Bei der Bürgerversammlung waren auch zwei Landtagsabgeordnete der AfD, die die Stimmung für sich zu nutzen versuchten. Dass die Partei durch Konflikte wie den rund um die Flüchtlingsunterkunft in Killer profitiert, gibt der AfD-Landtagsabgeordnete Joachim Steyer offen zu. Der Politiker, ein gelernter Gas- und Wasserinstallateur, lebt nur wenige Kilometer von Killer entfernt. Er sagt die Bürger fühlten sich von den etablierten Parteien nicht mehr verstanden. "Man hört ihnen nicht zu und darum gibt es die AfD."

Das will Landrat Pauli so nicht gelten lassen. "Wenn jemand dem Bürger zuhört, dann sind wir es. Wir machen ständig Bürgerdialog-Veranstaltungen im ganzen Landkreis. Wir hören zu und lassen die Bürger-Meinungen auch in unser Handeln einfließen."

Zukunft von geplanter Unterkunft in Killer unklar 

Zurück in Hechingen: Der AfD-Landtagsabgeordnete Steyer läuft fast jede Woche bei den Montagdemos durch die Innenstadt mit. Auch er spricht durch das weiße Megafon zu der Menge. Er sei stolz auf Killer, eine "Stadt, die Widerstand leistet, die nicht zu allem Ja und Amen sagt." Wieder Applaus von der Menge.

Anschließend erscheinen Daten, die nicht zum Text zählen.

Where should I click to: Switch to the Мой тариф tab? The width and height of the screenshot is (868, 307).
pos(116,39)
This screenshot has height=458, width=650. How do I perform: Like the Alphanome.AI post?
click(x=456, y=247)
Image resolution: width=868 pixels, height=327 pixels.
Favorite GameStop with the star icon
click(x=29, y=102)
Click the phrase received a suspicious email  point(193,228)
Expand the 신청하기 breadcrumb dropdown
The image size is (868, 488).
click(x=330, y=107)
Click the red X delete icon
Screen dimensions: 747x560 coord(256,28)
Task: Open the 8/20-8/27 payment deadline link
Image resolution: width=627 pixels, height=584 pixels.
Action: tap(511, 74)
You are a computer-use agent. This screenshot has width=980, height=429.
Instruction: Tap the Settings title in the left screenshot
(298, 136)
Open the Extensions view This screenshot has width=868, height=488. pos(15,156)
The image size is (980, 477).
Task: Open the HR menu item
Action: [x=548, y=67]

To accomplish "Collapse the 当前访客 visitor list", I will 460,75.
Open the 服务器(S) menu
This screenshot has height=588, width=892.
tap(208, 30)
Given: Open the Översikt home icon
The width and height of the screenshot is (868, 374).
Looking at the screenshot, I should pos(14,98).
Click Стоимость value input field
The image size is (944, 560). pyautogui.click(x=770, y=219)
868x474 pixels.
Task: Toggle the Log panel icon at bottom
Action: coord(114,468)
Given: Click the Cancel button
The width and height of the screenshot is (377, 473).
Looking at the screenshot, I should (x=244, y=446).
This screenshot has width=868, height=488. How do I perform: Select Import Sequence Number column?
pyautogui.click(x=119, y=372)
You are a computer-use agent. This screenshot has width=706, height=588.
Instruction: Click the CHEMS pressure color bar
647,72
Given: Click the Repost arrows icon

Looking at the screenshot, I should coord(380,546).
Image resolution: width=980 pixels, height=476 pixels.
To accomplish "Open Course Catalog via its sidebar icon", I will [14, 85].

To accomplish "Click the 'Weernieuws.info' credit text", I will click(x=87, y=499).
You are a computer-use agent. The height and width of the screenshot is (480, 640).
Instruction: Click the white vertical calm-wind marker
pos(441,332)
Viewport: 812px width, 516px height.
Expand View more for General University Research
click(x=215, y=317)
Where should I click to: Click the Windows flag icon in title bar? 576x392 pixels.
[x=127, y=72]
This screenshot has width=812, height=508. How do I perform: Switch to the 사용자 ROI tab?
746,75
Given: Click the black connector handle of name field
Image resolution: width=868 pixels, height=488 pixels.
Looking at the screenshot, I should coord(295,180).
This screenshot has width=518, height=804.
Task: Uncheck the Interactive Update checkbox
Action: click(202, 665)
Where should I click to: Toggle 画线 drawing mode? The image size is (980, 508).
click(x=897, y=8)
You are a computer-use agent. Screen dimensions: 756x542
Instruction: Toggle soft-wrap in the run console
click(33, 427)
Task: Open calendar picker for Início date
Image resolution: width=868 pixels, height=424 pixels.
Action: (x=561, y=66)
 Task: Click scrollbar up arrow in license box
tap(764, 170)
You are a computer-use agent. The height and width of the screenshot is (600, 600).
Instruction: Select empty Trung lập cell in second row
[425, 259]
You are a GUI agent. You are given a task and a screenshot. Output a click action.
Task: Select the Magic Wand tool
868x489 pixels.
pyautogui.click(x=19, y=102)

Derzeit ist nicht klar, ob im ehemaligen Gasthaus Lamm in Killer nicht doch Flüchtlinge untergebracht werden. "Noch ist nichts entschieden", sagt Landrat Pauli. Aber die geplante Flüchtlingsunterkunft in Killer sei "natürlich" nicht vom Tisch: "Die Gemeinde Burladingen muss jetzt intelligente Alternativ-Projekte anbieten". Das Gasthof Lamm in Killer sei kein idealer Ort mehr, um Flüchtlinge unterzubringen, resümiert Landrat Pauli nach den Erfahrungen der Bürgerversammlung, denn es gebe dort "eine sehr überspannte Atmosphäre".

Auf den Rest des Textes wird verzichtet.